DEAR MR. DAD: Our daughter will turn 5 this summer, just three weeks before the cutoff for kindergarten. If I send her to kindergarten this year, she’d be the youngest in her class. How do I know whether she’s actually ready?

Like most parenting decisions, rest assured that the decision about when to start kindergarten isn’t half as consequential as we tend to think.

There are roughly equal advantages and disadvantages to being the youngest and the oldest in class, so that really shouldn’t be the basis of your decision. More important is your last question: How do you know when your child is ready?

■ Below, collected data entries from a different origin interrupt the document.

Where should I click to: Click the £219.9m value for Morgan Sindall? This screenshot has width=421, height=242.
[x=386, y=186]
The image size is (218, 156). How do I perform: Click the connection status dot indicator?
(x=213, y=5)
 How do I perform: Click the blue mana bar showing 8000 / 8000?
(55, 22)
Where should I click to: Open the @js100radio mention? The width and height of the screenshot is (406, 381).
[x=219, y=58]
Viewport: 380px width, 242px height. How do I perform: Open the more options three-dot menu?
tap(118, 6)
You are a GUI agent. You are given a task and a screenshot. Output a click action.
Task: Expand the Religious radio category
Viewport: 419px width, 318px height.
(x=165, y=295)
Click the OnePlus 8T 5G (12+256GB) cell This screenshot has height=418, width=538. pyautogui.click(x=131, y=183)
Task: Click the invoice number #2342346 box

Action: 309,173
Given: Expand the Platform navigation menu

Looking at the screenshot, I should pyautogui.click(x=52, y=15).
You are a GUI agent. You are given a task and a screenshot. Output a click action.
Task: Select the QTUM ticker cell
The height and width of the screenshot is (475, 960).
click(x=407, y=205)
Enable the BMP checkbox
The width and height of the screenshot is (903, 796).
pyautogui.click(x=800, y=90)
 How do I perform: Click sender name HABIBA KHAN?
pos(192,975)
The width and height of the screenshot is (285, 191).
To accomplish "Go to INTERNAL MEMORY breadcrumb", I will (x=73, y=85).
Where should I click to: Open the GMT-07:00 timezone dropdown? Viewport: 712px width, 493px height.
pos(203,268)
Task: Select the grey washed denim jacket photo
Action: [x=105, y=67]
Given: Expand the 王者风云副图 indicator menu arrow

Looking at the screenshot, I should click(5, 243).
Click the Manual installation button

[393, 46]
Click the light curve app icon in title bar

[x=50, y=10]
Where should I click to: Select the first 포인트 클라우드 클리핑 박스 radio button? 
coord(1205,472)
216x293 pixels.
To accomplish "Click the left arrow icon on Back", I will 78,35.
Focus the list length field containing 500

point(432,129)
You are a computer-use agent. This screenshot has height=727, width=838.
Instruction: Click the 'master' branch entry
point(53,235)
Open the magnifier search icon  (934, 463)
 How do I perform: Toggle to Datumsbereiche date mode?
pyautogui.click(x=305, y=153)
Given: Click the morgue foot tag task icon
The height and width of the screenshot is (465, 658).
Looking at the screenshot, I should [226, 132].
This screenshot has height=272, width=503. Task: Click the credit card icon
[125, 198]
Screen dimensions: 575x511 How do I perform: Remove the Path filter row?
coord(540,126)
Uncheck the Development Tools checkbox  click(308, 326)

Though many districts offer a non-binding kindergarten readiness assessment, there are no hard and fast criteria. Kindergarteners enter with a wide range of emotional, physical, and intellectual abilities, but there are a few ways to gauge whether your child is ready to get the most out of the kindergarten year.

Can your child do most of the following?

• Get along fairly well with other kids, including basic sharing.

• Pay attention to an adult for short periods.

• Put on her own clothes and go to the bathroom herself.

• Be away from parents without being overly upset.

• Recognize a few letters and count to 10.

• Recognize her own name in printed form.

• Speak understandably in complete sentences.

• Use a pencil and scissors.

• Sort similar objects by size, color, or shape.

• Show an interest in books and stories.

If your child has most of these skills mastered, she’s most likely ready for kindergarten. Language, thinking, and perception-related skills are considered the best indications of likely success, followed by social and emotional maturity.

To reinforce your own decision, talk to your child’s preschool teacher and/or your pediatrician to get additional opinions.

If you’re looking for some ways to enhance your child’s kindergarten readiness in the months leading up to the first day, try these activities:

Discuss kindergarten with your child, expressing excitement and enthusiasm. Try to draw out her own feelings as well.

Give your child experience being away from you with relatives or neighbors.

Give your child as much experience as possible playing with other children.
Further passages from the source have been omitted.